I see you're still stuck in your stubborn refusal to acknowledge reality. NYC was by no means "ahead of the curve" compared to DMV. And there's no functoinal difference between a parochial, private, and public classroom. DMV schools did not have the political will (for a variety of reasons) to keep schools open.
Anonymous
It's weird to see a contingent of people who is so often going off on personal responsibility when it comes to benefits and brown people suddenly be all up in arms about the free public benefits the government owes them even in the face of a nationwide epidemic -- in part because of their perception that their families in redder states had it better than they did. I guess bootstraps only take you so far when you need to keep up with your cousins in Texas, but ymmv.

Speaking about cousins in Texas, Texas schools did open but Texas also had a much higher rate of transmission and death than Virginia did -- 177 deaths per 10,000 people vs. Virginia's rate of 130 deaths per 10,000 people. https://www.beckershospitalreview.com/public-health/us-coronavirus-deaths-by-state-july-1.html. Sure it's not just schools that contributed to that but per that non partisan study the schools opening did contribute to it. The earlier poster who said she didn't see many people dying of covid around here obviously has not been to South Arlington where families have been forced to continue working during the pandemic and thus have had a greater exposure rate than many of the North Arlington families with white collar jobs who are primarily working from home or working with higher levels of safety protections than many people with lower wage jobs (and/or have larger families where single member exposure can affect a much larger familial group). It's weird that you guys can compare Arlington unfavorably to other areas re school openings but not see the other grim outcomes to the more laissez faire practices that are going on in some of those states in terms of mortality. Not that weird I guess, since you guys are looking just at your own bubble of concerns, and not at the Arlington families less fortunate than you who have lost parents during this epidemic.

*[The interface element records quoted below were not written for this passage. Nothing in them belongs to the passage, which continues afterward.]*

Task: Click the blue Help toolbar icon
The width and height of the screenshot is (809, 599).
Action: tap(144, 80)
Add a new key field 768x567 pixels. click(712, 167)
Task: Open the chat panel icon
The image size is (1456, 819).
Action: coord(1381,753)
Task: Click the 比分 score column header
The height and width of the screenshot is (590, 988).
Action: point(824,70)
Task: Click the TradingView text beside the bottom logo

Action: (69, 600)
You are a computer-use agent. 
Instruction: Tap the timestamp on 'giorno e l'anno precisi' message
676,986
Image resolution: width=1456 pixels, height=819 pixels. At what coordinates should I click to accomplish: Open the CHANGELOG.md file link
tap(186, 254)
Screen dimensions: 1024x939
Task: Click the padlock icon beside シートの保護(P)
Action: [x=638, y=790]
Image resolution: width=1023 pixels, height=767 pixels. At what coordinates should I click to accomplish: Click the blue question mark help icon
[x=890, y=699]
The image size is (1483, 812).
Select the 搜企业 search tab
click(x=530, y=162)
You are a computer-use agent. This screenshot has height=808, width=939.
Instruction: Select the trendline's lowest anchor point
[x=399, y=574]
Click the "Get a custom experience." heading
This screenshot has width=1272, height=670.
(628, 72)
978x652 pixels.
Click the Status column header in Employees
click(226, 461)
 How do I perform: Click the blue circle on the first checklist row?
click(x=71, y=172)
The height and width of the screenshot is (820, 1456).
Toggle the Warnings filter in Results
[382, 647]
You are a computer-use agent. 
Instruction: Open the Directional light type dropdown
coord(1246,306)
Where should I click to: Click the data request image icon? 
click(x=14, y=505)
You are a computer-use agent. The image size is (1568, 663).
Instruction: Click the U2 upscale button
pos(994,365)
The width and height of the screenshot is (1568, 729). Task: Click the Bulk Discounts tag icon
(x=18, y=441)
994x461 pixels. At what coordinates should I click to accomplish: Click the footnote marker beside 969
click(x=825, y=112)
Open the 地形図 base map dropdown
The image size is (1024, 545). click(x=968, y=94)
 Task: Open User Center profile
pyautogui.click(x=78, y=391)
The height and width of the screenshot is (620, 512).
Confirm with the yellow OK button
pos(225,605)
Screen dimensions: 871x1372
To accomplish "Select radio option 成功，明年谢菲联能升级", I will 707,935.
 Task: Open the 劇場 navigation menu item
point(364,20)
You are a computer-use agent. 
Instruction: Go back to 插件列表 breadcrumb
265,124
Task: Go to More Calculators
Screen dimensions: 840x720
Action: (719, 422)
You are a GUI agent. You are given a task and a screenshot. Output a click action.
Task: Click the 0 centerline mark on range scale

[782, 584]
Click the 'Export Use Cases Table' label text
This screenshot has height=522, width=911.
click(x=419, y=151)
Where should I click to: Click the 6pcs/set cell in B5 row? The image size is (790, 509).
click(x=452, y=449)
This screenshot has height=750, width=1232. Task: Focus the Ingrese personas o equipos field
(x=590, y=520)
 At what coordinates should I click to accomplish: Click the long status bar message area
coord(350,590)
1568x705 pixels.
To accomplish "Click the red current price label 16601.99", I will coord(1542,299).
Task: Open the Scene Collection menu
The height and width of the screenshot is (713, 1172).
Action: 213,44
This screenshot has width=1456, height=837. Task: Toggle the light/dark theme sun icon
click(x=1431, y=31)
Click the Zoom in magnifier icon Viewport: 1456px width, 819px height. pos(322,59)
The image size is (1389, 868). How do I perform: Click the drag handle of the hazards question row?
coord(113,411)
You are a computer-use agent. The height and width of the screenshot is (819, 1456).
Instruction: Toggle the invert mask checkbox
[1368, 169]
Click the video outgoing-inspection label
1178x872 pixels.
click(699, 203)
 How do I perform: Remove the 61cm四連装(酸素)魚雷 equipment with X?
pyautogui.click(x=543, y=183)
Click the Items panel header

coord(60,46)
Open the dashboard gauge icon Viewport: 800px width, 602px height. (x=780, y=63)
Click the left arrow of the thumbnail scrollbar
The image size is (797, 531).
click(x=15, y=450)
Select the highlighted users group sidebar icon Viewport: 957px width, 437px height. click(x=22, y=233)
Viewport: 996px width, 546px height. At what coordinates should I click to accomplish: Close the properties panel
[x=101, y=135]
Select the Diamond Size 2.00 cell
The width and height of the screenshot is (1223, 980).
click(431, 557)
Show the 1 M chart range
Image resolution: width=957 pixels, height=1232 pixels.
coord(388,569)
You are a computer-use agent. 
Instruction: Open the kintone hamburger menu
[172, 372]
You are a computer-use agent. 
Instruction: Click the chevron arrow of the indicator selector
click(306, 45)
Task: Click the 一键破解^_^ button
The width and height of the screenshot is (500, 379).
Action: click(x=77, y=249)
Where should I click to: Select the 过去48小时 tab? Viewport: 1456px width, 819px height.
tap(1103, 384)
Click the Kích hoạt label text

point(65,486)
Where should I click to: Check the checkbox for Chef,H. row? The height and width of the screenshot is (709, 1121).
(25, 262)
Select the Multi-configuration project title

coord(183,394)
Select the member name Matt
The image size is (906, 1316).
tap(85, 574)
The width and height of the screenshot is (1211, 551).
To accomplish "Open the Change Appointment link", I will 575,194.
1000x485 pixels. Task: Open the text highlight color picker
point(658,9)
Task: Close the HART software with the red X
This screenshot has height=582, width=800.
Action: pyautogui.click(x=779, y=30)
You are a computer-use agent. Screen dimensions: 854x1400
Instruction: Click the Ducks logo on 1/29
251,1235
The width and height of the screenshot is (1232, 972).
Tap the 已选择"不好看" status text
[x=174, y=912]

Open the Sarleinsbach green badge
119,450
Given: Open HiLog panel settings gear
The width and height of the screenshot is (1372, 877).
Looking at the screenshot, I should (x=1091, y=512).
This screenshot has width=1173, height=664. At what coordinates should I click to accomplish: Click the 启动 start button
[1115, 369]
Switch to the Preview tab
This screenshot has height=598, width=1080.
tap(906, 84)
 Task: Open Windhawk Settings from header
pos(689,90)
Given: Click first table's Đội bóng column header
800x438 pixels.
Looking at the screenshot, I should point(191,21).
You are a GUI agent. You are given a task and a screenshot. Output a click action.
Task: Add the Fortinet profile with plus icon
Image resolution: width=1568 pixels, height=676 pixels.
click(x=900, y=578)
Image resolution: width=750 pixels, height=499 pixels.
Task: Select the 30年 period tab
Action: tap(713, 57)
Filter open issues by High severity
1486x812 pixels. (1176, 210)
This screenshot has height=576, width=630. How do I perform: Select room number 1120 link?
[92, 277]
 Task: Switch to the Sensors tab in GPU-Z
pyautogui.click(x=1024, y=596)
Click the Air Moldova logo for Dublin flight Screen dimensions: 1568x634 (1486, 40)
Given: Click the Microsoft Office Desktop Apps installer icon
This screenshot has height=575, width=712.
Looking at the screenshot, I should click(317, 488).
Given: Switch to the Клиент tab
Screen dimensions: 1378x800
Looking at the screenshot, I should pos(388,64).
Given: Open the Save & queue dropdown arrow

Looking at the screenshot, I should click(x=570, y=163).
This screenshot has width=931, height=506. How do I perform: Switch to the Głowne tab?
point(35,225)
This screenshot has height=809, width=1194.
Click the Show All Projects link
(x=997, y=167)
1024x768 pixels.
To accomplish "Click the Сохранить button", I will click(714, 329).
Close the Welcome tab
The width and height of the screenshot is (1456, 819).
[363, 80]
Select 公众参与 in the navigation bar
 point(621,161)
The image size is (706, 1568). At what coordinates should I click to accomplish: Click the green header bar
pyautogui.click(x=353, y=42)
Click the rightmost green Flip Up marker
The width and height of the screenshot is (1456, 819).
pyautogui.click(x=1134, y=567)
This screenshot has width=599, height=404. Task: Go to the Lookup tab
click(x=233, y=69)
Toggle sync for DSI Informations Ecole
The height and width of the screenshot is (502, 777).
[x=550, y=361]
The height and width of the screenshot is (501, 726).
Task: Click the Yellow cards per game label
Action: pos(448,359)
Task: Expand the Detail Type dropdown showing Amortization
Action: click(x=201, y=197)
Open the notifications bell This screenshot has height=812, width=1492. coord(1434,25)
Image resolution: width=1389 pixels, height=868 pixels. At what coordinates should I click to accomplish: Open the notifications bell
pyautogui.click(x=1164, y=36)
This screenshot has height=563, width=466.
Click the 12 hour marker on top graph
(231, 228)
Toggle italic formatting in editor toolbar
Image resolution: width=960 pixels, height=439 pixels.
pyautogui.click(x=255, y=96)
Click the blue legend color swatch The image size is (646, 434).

In short, I really think you guys are kind of the worst: a mix of sanctimony and hypocrisy that can't seem to make the obvious connections between the effects that what you are asking for would have on other people in our area. Nobody in my family died, you say, as a reason why increasing Arlington's mortality rate would be okay by you. You are saying that your kid's education is more important than a less fortunate kid's parents. Oh, north arlington, my home, what a huge collection of douchebags we all are, I hope we can all agree on that.